## EXTRACTED INFORMATION
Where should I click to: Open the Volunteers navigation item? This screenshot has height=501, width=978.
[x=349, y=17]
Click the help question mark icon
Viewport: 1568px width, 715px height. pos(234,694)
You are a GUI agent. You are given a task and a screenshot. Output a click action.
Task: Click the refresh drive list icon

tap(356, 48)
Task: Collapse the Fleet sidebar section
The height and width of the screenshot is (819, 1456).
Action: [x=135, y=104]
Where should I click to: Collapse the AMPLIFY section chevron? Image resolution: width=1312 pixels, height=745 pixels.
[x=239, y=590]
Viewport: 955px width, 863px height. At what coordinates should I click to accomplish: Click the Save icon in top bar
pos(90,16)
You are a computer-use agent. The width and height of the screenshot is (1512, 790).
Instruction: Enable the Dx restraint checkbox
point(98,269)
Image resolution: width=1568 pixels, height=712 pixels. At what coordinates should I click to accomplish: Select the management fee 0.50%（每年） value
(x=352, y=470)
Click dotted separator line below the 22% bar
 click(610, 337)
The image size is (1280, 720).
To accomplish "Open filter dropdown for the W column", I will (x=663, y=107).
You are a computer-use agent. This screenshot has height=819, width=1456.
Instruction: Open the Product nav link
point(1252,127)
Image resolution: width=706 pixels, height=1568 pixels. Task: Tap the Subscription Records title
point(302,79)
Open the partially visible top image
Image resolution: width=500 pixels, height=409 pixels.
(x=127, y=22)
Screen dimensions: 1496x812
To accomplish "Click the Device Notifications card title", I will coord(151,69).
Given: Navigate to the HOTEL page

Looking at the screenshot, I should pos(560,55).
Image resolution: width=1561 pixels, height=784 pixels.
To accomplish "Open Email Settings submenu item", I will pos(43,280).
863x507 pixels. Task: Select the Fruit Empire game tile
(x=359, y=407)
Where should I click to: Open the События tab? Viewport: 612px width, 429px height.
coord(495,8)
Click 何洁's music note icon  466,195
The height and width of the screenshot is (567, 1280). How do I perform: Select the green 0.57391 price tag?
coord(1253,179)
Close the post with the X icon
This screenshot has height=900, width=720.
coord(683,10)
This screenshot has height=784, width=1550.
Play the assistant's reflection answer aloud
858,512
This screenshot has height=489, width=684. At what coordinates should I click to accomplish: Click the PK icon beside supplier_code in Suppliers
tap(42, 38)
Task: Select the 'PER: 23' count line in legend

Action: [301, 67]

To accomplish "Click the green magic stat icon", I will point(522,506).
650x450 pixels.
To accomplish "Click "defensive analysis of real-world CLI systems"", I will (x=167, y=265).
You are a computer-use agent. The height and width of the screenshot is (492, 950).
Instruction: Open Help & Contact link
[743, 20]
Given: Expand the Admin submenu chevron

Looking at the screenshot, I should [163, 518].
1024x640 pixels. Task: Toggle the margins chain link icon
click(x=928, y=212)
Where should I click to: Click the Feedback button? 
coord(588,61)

## WORK TO BE COMPLETED
Repeat every line of the data above without any changes.

## OUTPUT FOR THIS EXERCISE
Where should I click to: Open the Volunteers navigation item? This screenshot has height=501, width=978.
[x=349, y=17]
Click the help question mark icon
Viewport: 1568px width, 715px height. pos(234,694)
You are a GUI agent. You are given a task and a screenshot. Output a click action.
Task: Click the refresh drive list icon

tap(356, 48)
Task: Collapse the Fleet sidebar section
The height and width of the screenshot is (819, 1456).
Action: [x=135, y=104]
Where should I click to: Collapse the AMPLIFY section chevron? Image resolution: width=1312 pixels, height=745 pixels.
[x=239, y=590]
Viewport: 955px width, 863px height. At what coordinates should I click to accomplish: Click the Save icon in top bar
pos(90,16)
You are a computer-use agent. The width and height of the screenshot is (1512, 790).
Instruction: Enable the Dx restraint checkbox
point(98,269)
Image resolution: width=1568 pixels, height=712 pixels. At what coordinates should I click to accomplish: Select the management fee 0.50%（每年） value
(x=352, y=470)
Click dotted separator line below the 22% bar
 click(610, 337)
The image size is (1280, 720).
To accomplish "Open filter dropdown for the W column", I will (x=663, y=107).
You are a computer-use agent. This screenshot has height=819, width=1456.
Instruction: Open the Product nav link
point(1252,127)
Image resolution: width=706 pixels, height=1568 pixels. Task: Tap the Subscription Records title
point(302,79)
Open the partially visible top image
Image resolution: width=500 pixels, height=409 pixels.
(x=127, y=22)
Screen dimensions: 1496x812
To accomplish "Click the Device Notifications card title", I will coord(151,69).
Given: Navigate to the HOTEL page

Looking at the screenshot, I should pos(560,55).
Image resolution: width=1561 pixels, height=784 pixels.
To accomplish "Open Email Settings submenu item", I will pos(43,280).
863x507 pixels. Task: Select the Fruit Empire game tile
(x=359, y=407)
Where should I click to: Open the События tab? Viewport: 612px width, 429px height.
coord(495,8)
Click 何洁's music note icon  466,195
The height and width of the screenshot is (567, 1280). How do I perform: Select the green 0.57391 price tag?
coord(1253,179)
Close the post with the X icon
This screenshot has height=900, width=720.
coord(683,10)
This screenshot has height=784, width=1550.
Play the assistant's reflection answer aloud
858,512
This screenshot has height=489, width=684. At what coordinates should I click to accomplish: Click the PK icon beside supplier_code in Suppliers
tap(42, 38)
Task: Select the 'PER: 23' count line in legend

Action: [301, 67]

To accomplish "Click the green magic stat icon", I will point(522,506).
650x450 pixels.
To accomplish "Click "defensive analysis of real-world CLI systems"", I will (x=167, y=265).
You are a computer-use agent. The height and width of the screenshot is (492, 950).
Instruction: Open Help & Contact link
[743, 20]
Given: Expand the Admin submenu chevron

Looking at the screenshot, I should [163, 518].
1024x640 pixels. Task: Toggle the margins chain link icon
click(x=928, y=212)
Where should I click to: Click the Feedback button? 
coord(588,61)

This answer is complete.